Maisons Pariente — the hotel group founded in 2018 by the Pariente family of Naf-Naf fame — operates Lou Pinet in Saint-Tropez (opened 2019, formerly the Benkirai), Le Coucou in Méribel, Crillon le Brave in Provence and Hôtel Lutetia's sister property La Fantaisie in Paris. Lou Pinet is the family's St-Tropez statement: thirty-four rooms, Charles Zana interiors, Jean Mus landscaping, an in-town footprint near the Place des Lices that gives the group access to the village foot-traffic without the operational complexity of a beach asset. La Plage du Pinet is the family's beach club extension. The Pariente vehicle is privately held and family-controlled.
Stéphane Courbit's Airelles, the second concentration of trophy assets on the coast, has expanded materially over the past five years. Château de la Messardière, acquired by Courbit in 2020 and reopened under the Airelles flag after a substantial refurbishment, is the most visible St-Tropez addition. Pan Deï Palais, the eighteenth-century hôtel particulier on Rue Gambetta, is part of the same LOV Hotel Collection portfolio. Airelles operates Le Grand Contrôle at Versailles, La Bastide in Gordes, Les Airelles in Courchevel and several other properties; the St-Tropez cluster is the Mediterranean anchor. Courbit, whose LOV Group holdings span media, gaming and hospitality, is one of the most active French acquirers in the trophy-hotel category.

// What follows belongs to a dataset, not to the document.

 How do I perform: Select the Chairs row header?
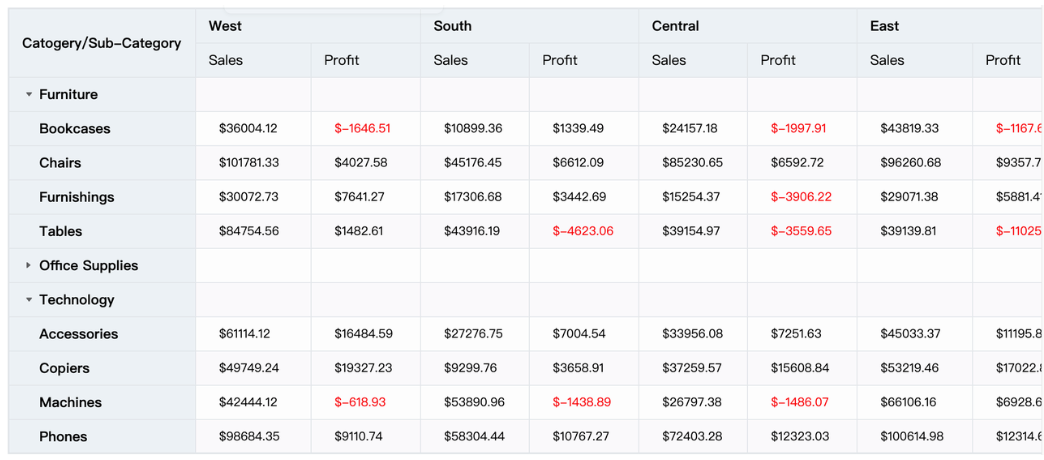point(60,163)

Lily of the Valley, on the Gigaro peninsula at La Croix-Valmer at the south of the Saint-Tropez peninsula, is the Weill family asset — Alain Weill, the former Altice France and NextRadioTV principal, and his daughter Lucie. The Philippe Starck-designed property opened in 2019 with forty-five rooms, a wellness and spa programme that occupies a meaningful share of the building, and a price point that positions it deliberately above the Byblos and Lou Pinet brackets without competing directly with Cheval Blanc. The Weill ownership has been continuous since opening.
Below the trophy bracket sit a series of smaller, also family-controlled assets: Sezz Saint-Tropez (Christophe Pillet design, Hospitality Connection ownership), the Villa Cosy (privately held boutique on Avenue Paul-Signac), the renovated Pastis Hotel Saint-Tropez and the Hotel La Ponche on the old port (the latter recently restored to its 1960s identity). None of these change the ownership map at the top.

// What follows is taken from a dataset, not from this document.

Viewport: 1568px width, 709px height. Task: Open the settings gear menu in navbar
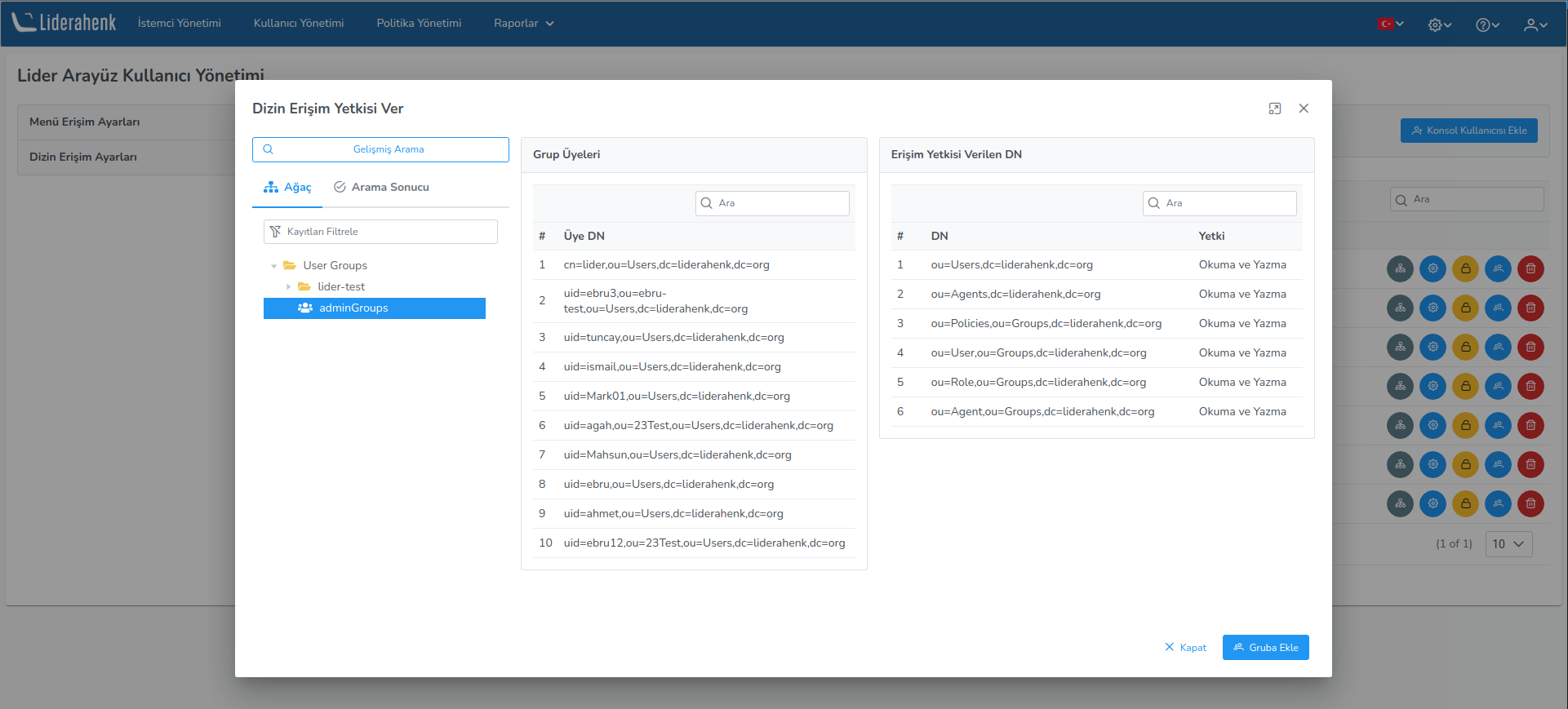[1439, 24]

The structural reading of the map is the one that should interest the family-office reader. Three of the five trophy assets — Cheval Blanc, Messardière, Lou Pinet — have changed hands or been substantially repositioned in the past ten years. The acquirers in each case were patient-capital vehicles with multi-decade hold horizons (LVMH, Courbit's LOV Group, the Pariente family office). The Saint-Tropez hotel market has become, in operational terms, a competition between French family offices and the LVMH machine, with the original Floirat asset (Byblos) and the Weill asset (Lily of the Valley) as the family-controlled anchors that have not turned over.

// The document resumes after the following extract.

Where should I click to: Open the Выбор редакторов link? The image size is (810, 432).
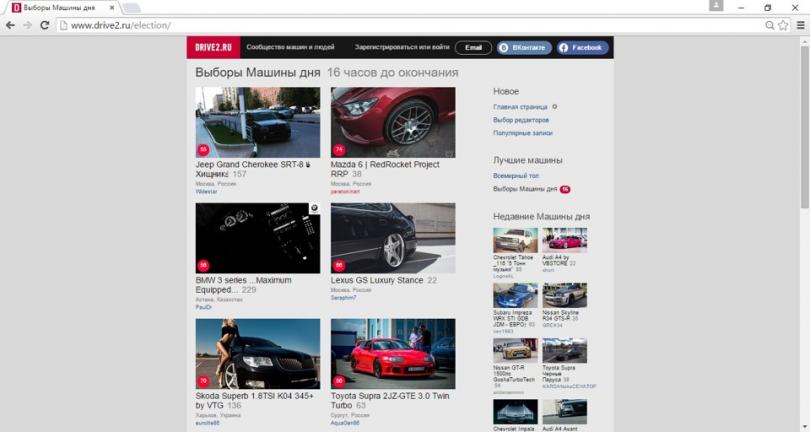point(520,120)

The Var coast, mapped this way, is a private-equity playground that has largely declined to invite outside private equity. The deals happen between French principals who know each other. The cap-table secrecy is the price of admission. The next major change of hands — if it comes — will most likely be on a property that is currently family-controlled but lacks a clear succession, and the buyer is more likely to be the family next door than a fund from London or New York.
The season opens, the rooms fill, and the ownership map stays the same. That, in this corner of the market, is the point.